[Exercise aim]
Go through the material and pull out every line with the string "Select" in it.

[Input records]
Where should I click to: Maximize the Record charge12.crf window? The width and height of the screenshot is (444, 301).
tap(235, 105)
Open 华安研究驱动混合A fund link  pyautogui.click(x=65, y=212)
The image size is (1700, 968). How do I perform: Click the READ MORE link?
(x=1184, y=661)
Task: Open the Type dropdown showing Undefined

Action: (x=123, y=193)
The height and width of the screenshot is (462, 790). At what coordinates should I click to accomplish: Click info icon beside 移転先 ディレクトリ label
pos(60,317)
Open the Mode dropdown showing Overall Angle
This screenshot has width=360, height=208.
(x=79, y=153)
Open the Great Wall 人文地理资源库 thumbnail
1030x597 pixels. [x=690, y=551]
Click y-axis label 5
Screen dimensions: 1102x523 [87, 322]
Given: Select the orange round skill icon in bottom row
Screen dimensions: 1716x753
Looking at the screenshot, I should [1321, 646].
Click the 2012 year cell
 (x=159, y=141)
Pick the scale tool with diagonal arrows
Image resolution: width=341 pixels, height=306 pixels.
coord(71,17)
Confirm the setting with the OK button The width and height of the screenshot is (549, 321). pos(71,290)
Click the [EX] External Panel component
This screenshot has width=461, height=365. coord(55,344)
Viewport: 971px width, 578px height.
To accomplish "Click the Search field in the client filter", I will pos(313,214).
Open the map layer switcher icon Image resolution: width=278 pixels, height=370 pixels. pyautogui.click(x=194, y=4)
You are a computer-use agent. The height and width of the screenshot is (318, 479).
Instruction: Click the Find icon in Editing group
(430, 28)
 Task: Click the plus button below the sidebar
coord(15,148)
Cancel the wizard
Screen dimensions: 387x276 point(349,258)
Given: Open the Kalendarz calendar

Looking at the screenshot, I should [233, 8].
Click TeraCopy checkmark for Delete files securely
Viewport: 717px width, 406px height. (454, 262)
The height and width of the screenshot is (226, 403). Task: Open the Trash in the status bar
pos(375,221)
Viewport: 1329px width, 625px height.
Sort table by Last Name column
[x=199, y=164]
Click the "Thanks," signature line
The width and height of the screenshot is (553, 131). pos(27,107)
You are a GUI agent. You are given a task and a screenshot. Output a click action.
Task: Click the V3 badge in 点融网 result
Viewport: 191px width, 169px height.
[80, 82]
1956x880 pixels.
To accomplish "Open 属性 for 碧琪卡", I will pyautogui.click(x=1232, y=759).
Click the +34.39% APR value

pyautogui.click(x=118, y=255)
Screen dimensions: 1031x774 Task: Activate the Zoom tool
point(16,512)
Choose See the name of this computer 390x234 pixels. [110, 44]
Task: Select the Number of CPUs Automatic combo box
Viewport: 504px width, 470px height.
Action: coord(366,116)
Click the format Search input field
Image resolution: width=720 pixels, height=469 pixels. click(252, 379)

[Response to the task]
Given: Select the orange round skill icon in bottom row
Task: Select the Number of CPUs Automatic combo box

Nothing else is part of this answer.